Task requirements:
a) From the list of geometry problems, give every person who is described as asking a question.
b) According to the list of geometry problems, what application does Stan Shebs mention for covering points by rectangles?
c) Pick up the list of geometry problems after its last line and keep writing.

Document text:
┌────────

Antipodes.
Jim Propp asks whether the two farthest apart points,
as measured by surface distance, on a symmetric convex body
must be opposite each other on the body.
Apparently this is open even for rectangular boxes.
Bounded degree triangulation.
Pankaj Agarwal and Sandeep Sen ask for triangulations of convex polytopes
in which the vertex or edge degree is bounded by a constant or polylog.
Centers of maximum matchings.
Andy Fingerhut asks, given a maximum (not minimum) matching of six
points in the Euclidean plane, whether there is a center point
close to all matched edges (within distance a constant times the length
of the edge). If so, it could be extended to more points via Helly's theorem.
Apparently this is related to communication network design.
I include a response I sent with a proof (of a constant worse than the
one he wanted, but generalizing as well to bipartite matching).
The chromatic number of the plane.
Gordon Royle and Ilan Vardi summarize what's known about
the famous open problem of how many colors are needed to color
the plane so that no two points at a unit distance apart get the same color.
See also
another article from Dave Rusin's known math pages.
Covering points by rectangles.
Stan Shebs discusses the problem of finding a minimum number of
copies of a given rectangle that will cover all points in some set,
and mentions an application to a computer strategy game.
This is NP-hard, but I don't know how easy it is to approximate;
most related work I know of is on optimizing the rectangle size for a cover
by a fixed number of rectangles.
Embedding
the hyperbolic plane in higher dimensional Euclidean spaces.
D. Rusin summarizes what's known; the existence of an isometric
immersion into R4 is apparently open.
Integer distances.
Robert Israel gives a nice proof (originally due to Erdös) of the
fact that,
in any non-colinear planar point set in which all distances
are integers, there are only finitely many points.
Infinite sets of points with rational distances are known,
from which arbitrarily large finite sets of points with integer
distances can be constructed; however it is open whether there are even
seven points at integer distances in general position
(no three in a line and no four on a circle).
Mirrored room illumination.

└────────

Listed entries:
┌────────

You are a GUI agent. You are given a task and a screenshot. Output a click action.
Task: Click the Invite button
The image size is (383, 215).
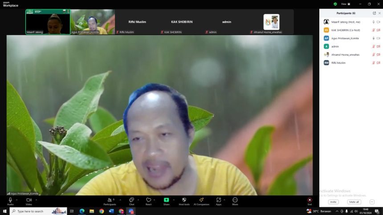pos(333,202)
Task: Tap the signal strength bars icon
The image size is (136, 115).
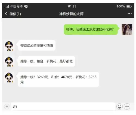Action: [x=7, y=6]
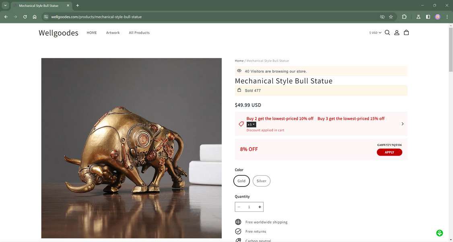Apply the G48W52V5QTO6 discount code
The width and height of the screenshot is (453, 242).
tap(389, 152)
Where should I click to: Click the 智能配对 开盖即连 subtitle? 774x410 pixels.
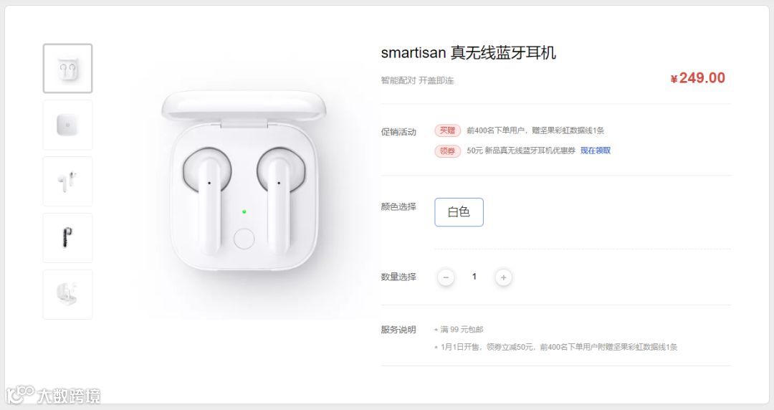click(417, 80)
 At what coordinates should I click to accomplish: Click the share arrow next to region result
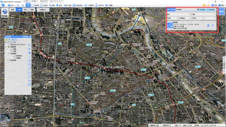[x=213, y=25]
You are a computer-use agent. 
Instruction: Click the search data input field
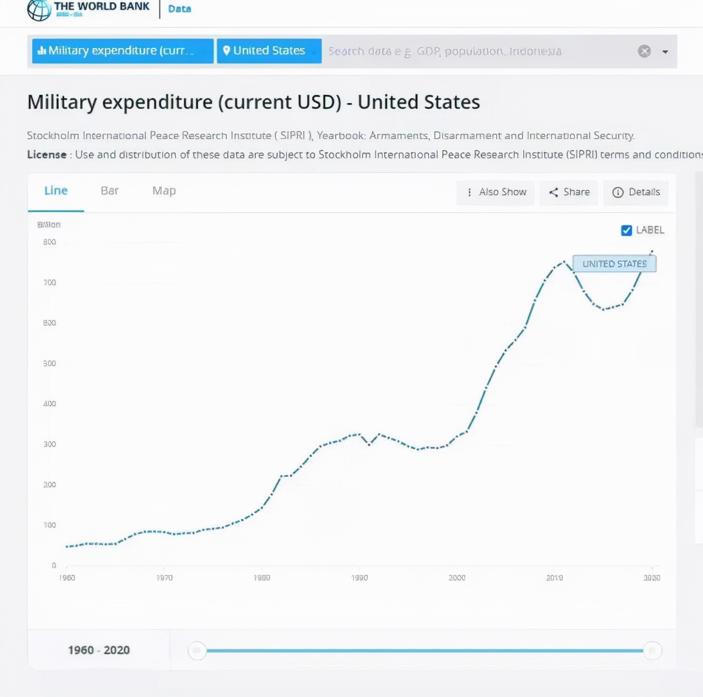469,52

└────────
┌────────

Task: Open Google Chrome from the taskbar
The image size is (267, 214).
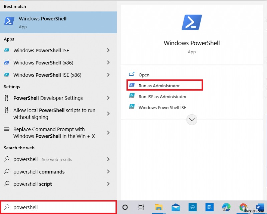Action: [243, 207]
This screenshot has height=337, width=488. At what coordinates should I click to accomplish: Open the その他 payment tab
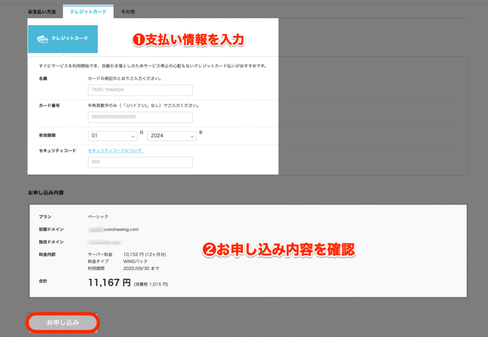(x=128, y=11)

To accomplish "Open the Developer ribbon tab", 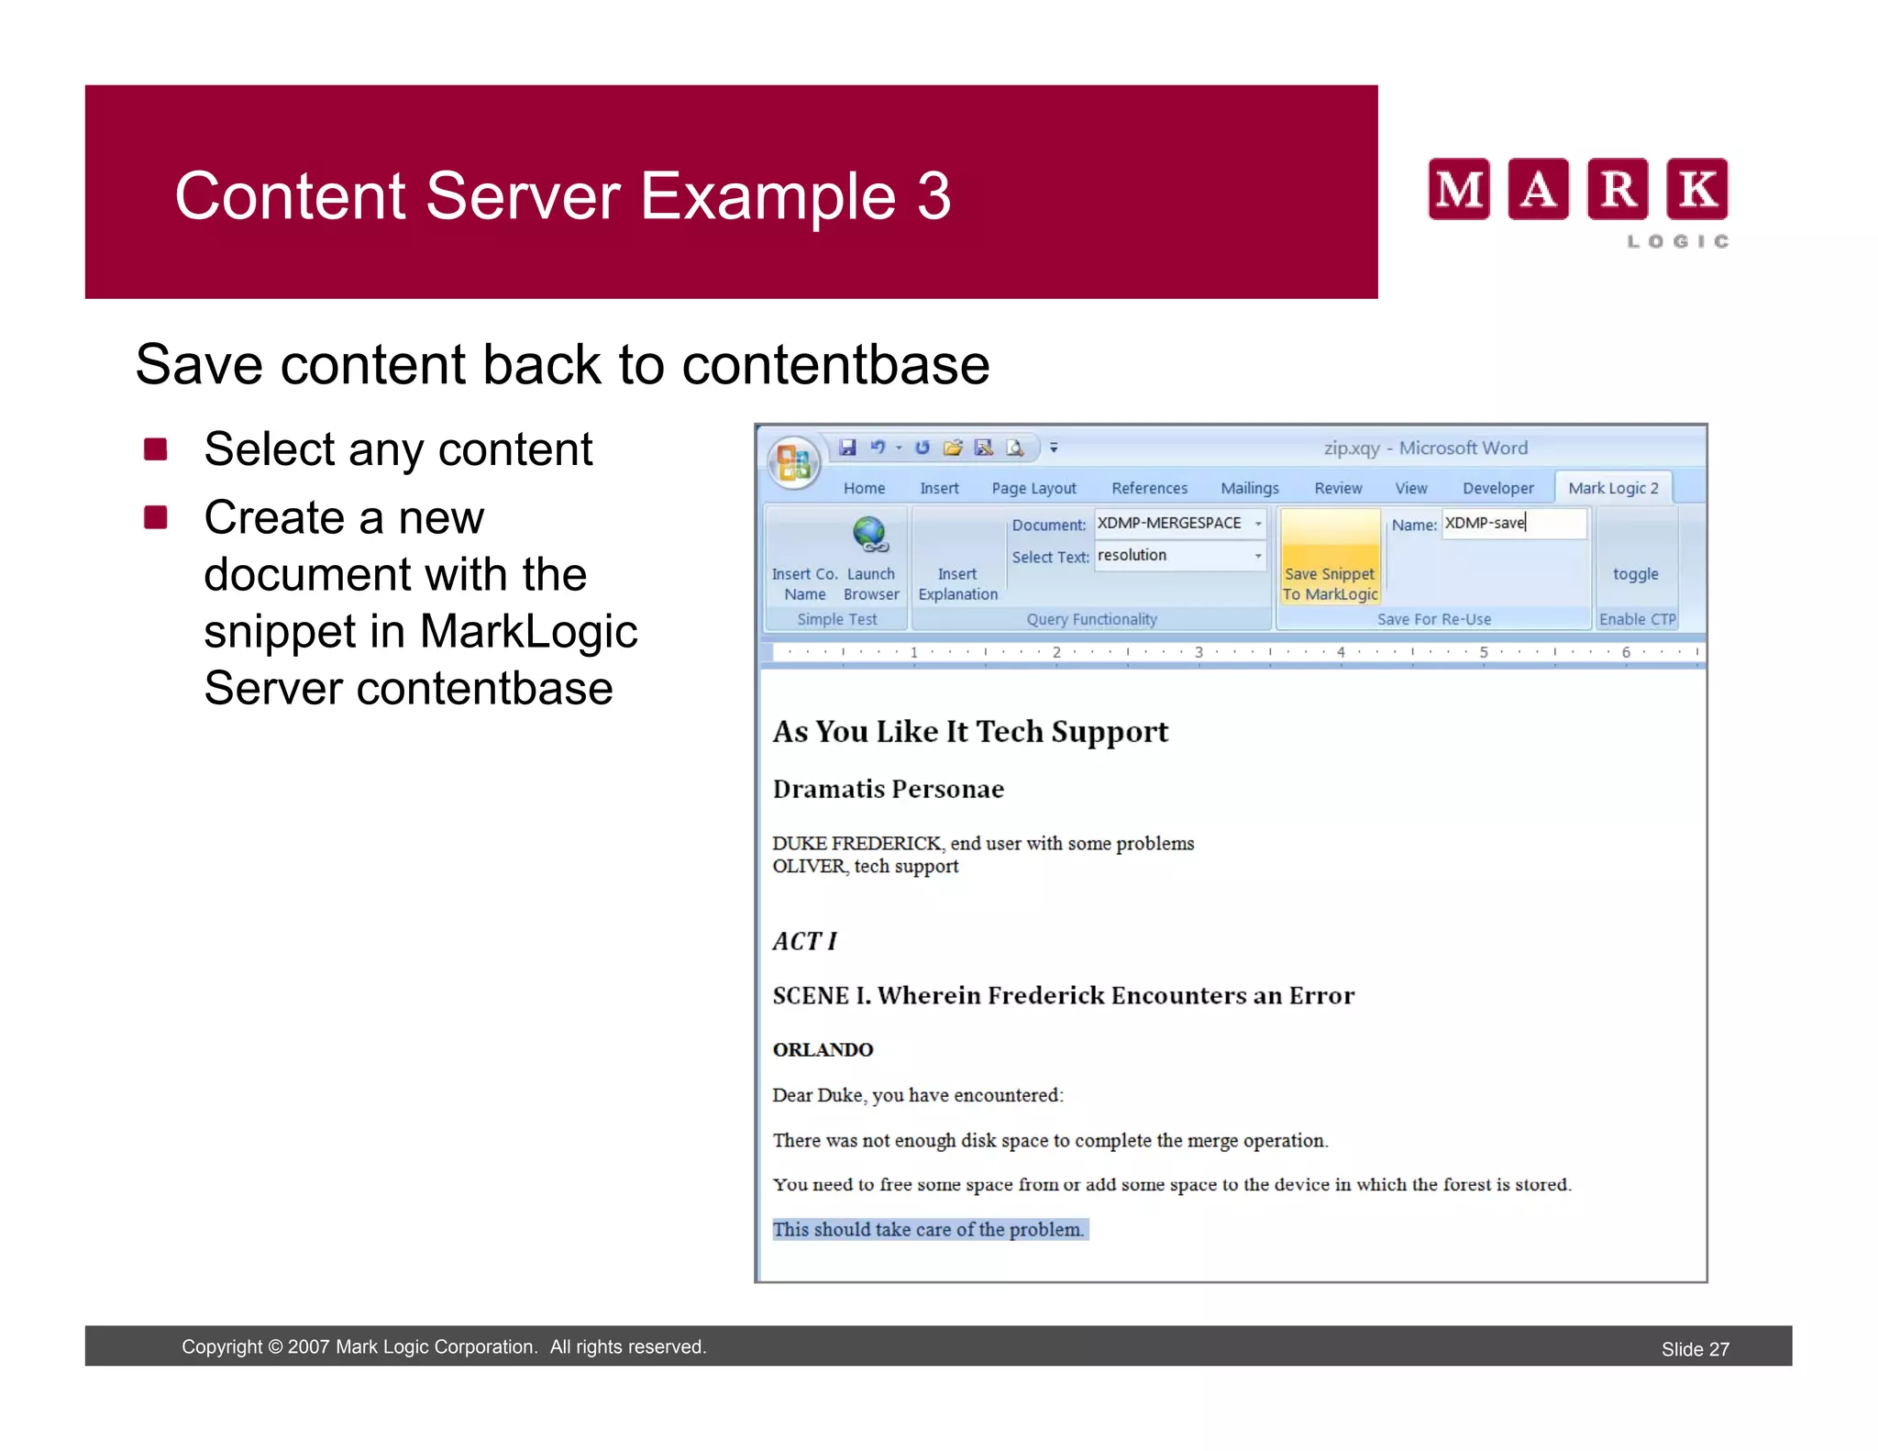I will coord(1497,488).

└────────

Exercise responses:
a) Jim Propp, Pankaj Agarwal, Sandeep Sen, Andy Fingerhut

b) A computer strategy game.

c)
A summary by Christine Piatko of the old open problem of, given
a polygon in which all sides are perfect mirrors, and a point source
of light, whether the entire polygon will be lit up.
The answer is no if smooth curves are allowed.
See also Eric Weisstein's page on the
Illumination
Problem.
Primes
of a 14-omino. Michael Reid shows that a 3x6 rectangle with a 2x2
bite removed can tile a (much larger) rectangle.
It is open whether it can do this using an odd number of copies.
Prince
Rupert's tetrahedra? One tetrahedron can be entirely contained in
another, and yet have a larger sum of edge lengths. But how much larger?
From Stan Wagon's
PotW archive.
Pushing
disks together. If unit disks move so their pairwise distances all
decrease, does the area of their union also decrease?
A quasi-polynomial bound for the diameter of graphs of polyhedra,
G. Kalai and D. Kleitman, Bull. AMS 26 (1992). A famous open conjecture in polyhedral
combinatorics (with applications to e.g. the simplex method in linear
programming) states that any two vertices of an n-face polytope are
linked by a chain of O(n) edges. This paper gives the weaker bound
O(nlog d).
Rational triangles.
This well known problem asks whether there exists a triangle with
the side lengths, medians, altitudes, and area all rational numbers.
Randall Rathbun provides some "near misses" -- triangles in which
most but not all of these quantities are irrational.
See also Dan Asimov's question in geometry.puzzles
about integer right-angled tetrahedra.
Squares on a Jordan curve.
Various people discuss the open problem of whether any Jordan curve
in the plane contains four points forming the vertices of a square,
and the related but not open problem of how to place
a square table level on a hilltop.
This is also in the
geometry.puzzles archive.
Sums of square roots. A major bottleneck
in proving NP-completeness for geometric problems is a mismatch between
the real-number and Turing machine models of computation: one is good
for geometric algorithms but bad for reductions, and the other vice
versa. Specifically, it is not known on Turing machines how to quickly
compare a sum of distances (square roots of integers) with an integer or
other similar sums, so even (decision versions of) easy problems such as
the minimum spanning tree are not known to be in NP.
Joe O'Rourke
discusses an approach to this problem based on bounding the smallest
difference between two such sums, so that one could know how precise an
approximation to compute.
Tiling problems.
Collected at a problem session at Smith College, 1993, by
Marjorie Senechal.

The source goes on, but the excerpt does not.